WASHINGTON - The Bush administration insisted Sunday that Congress must move quickly to approve what one lawmaker called the “mother of all bailouts” — a $700 billion proposal to buy a mountain of bad mortgage debt in an effort to unfreeze the nation’s credit markets.
Congressional leaders endorsed the plan’s main thrust, saying passage might occur in a matter of days. But they said it must be expanded to include help for people on Main Street as well as the big Wall Street financial firms that have lost billions of dollars through their bad investment decisions.
The proposal “does not include the necessary safeguards,” said House Speaker Nancy Pelosi, D-Calif. She called for “independent oversight, protections for homeowners and constraints on excessive executive compensation.”
Treasury Secretary Henry Paulson stressed that time was critical to get the proposal passed and that changes to the administration’s measure, which was sent to lawmakers on Saturday, could delay that approval, further unsettling global financial markets, which have already seen a number of stomach-churning days as the result of the biggest upheaval on Wall Street since the Great Depression.

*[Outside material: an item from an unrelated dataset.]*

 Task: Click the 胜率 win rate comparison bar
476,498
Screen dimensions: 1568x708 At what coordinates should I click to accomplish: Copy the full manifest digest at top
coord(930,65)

The administration, which has been scrambling to deal with all the tumult, announced late Sunday that it was modifying a program announced just two days ago to try to bolster the teetering $3 trillion money-market mutual fund industry.
On Friday, the government said it would use a $50 billion Treasury fund to provide government guarantees for money-market mutual fund accounts. However, in a significant revision announced late Sunday, the Treasury Department said it would only guarantee funds that were in the accounts as of last Friday, indicating that money deposited after that date would not be guaranteed.
The guarantees had been put in place to stem a wave of withdrawals from mutual fund accounts that had been sparked largely by panicked institutional investors.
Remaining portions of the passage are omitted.